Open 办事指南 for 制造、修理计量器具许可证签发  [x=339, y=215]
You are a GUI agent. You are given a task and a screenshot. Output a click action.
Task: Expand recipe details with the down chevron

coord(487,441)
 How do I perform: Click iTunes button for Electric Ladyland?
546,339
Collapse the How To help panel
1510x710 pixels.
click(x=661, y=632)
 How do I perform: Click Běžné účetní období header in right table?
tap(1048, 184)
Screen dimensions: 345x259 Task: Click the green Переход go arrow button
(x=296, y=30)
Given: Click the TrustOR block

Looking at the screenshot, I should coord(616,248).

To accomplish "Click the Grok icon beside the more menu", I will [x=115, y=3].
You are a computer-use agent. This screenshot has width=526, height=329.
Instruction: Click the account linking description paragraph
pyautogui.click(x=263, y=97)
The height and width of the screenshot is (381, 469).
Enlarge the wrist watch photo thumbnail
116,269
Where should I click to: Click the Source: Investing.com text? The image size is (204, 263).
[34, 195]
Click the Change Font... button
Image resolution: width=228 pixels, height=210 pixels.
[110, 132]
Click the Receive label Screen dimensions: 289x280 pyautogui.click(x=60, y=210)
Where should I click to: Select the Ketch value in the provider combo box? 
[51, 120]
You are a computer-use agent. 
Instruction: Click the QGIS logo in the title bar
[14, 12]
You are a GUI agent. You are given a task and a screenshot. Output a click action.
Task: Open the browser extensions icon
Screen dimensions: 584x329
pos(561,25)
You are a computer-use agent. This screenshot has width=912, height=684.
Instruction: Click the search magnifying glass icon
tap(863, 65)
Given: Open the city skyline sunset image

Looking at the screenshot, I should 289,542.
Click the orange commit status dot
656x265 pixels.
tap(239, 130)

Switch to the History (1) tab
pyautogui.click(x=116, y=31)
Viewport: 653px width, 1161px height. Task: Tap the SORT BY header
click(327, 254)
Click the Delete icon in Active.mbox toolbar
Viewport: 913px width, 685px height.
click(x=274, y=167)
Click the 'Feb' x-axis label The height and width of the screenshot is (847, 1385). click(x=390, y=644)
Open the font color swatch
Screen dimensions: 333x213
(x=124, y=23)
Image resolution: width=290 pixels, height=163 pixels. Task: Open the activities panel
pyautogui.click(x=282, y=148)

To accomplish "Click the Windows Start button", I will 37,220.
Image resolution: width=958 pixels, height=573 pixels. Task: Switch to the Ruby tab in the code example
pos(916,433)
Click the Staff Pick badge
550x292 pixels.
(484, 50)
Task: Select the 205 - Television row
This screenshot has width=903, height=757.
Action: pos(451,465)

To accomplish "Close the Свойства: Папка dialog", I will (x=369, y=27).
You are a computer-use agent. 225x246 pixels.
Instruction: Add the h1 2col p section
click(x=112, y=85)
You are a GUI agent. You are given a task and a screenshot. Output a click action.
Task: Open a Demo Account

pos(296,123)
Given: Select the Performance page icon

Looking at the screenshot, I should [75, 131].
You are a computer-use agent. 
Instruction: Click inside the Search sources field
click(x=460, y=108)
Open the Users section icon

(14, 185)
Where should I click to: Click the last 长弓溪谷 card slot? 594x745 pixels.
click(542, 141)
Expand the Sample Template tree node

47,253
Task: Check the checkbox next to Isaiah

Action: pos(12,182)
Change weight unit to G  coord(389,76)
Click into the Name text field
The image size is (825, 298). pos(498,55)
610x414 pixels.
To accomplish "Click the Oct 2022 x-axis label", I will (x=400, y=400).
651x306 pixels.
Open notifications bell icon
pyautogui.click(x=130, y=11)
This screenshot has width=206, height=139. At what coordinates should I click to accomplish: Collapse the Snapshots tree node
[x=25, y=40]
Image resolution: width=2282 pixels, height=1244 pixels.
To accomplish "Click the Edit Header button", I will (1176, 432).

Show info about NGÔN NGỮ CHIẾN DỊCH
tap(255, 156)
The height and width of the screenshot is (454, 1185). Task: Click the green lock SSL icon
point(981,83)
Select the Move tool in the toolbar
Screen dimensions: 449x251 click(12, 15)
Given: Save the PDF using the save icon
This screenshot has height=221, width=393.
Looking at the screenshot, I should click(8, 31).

_Problem requirements_: Quote the records from their first line to the line with "Collapse the How To help panel", inclusive, without adding or dropping anything.

_Answer to this task_:
Open 办事指南 for 制造、修理计量器具许可证签发  [x=339, y=215]
You are a GUI agent. You are given a task and a screenshot. Output a click action.
Task: Expand recipe details with the down chevron

coord(487,441)
 How do I perform: Click iTunes button for Electric Ladyland?
546,339
Collapse the How To help panel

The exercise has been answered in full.